While DeSantis is capturing the attention of many Republican donors and has clearly established himself in second place in national polls, four recent surveys have shown him trailing former President Donald Trump by as many as 30 percentage points and as few as eight percentage points.
Still, DeSantis, who held a donor retreat last weekend in Palm Beach, has the look of a fundraising juggernaut at this early stage in the process.
DeSantis is in “tall cotton,” said one longtime GOP fundraiser, referencing the governor's success so far. The fundraiser recalled that the goal for Mike Pence, another prospective 2024 candidate, was $500,000 when he was vice president. This fundraiser confirmed the figures and noted that the specific peg for Florida-based DeSantis events is a half-million dollars.
There’s no hard price tag, said a person familiar with DeSantis’ fundraising operation.
"The governor's fundraising activity has generated everything from $10 to $10 million," this person said. "It's demonstrably false to assert that there are required thresholds for the governor's participation."
Longtime political operatives say that such targets are seldom set in stone because it's hard to ensure that everyone who promises to make a contribution actually shows up and writes a check.
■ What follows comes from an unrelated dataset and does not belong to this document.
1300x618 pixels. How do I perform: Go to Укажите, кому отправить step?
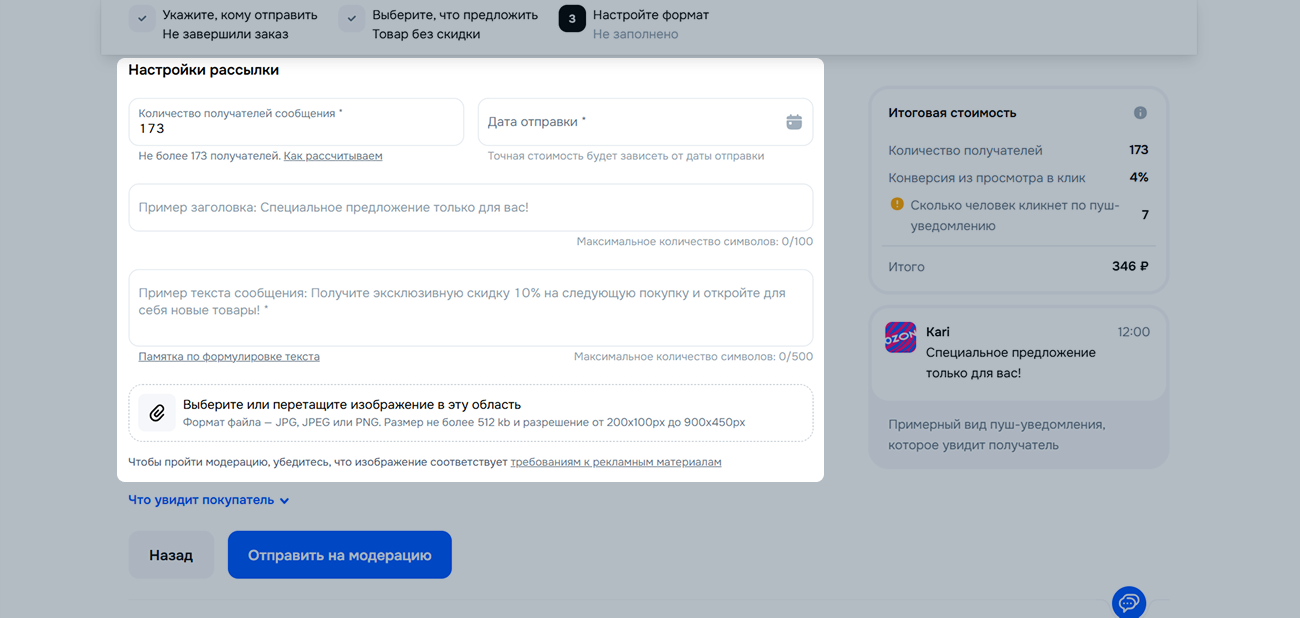239,16
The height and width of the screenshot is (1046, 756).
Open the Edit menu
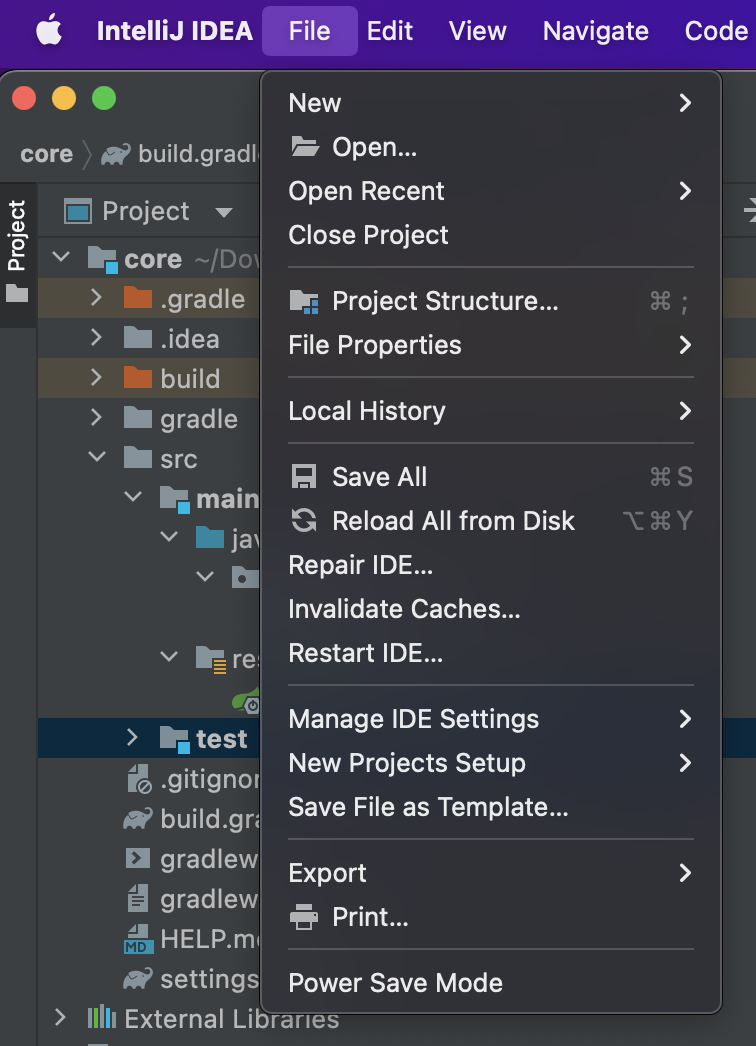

In practical terms, that means that event organizers try to demonstrate to a politician's aides that they can deliver — usually through their own track records and those of the prospective donors — in order to get on the schedule.
"It's a dance between the finance staff and the event host," said Pia Carusone, a veteran Democratic strategist who has served in senior roles in House and Senate campaigns.
As governor, and as a congressman before that, DeSantis has appeared at fundraising events for far less than a half-million dollars.
His statewide Friends of Ron DeSantis Committee has taken in millions of dollars in recent weeks — including five contributions ranging between $1 million and $2.5 million from individual donors — but it has not been holding fundraising events.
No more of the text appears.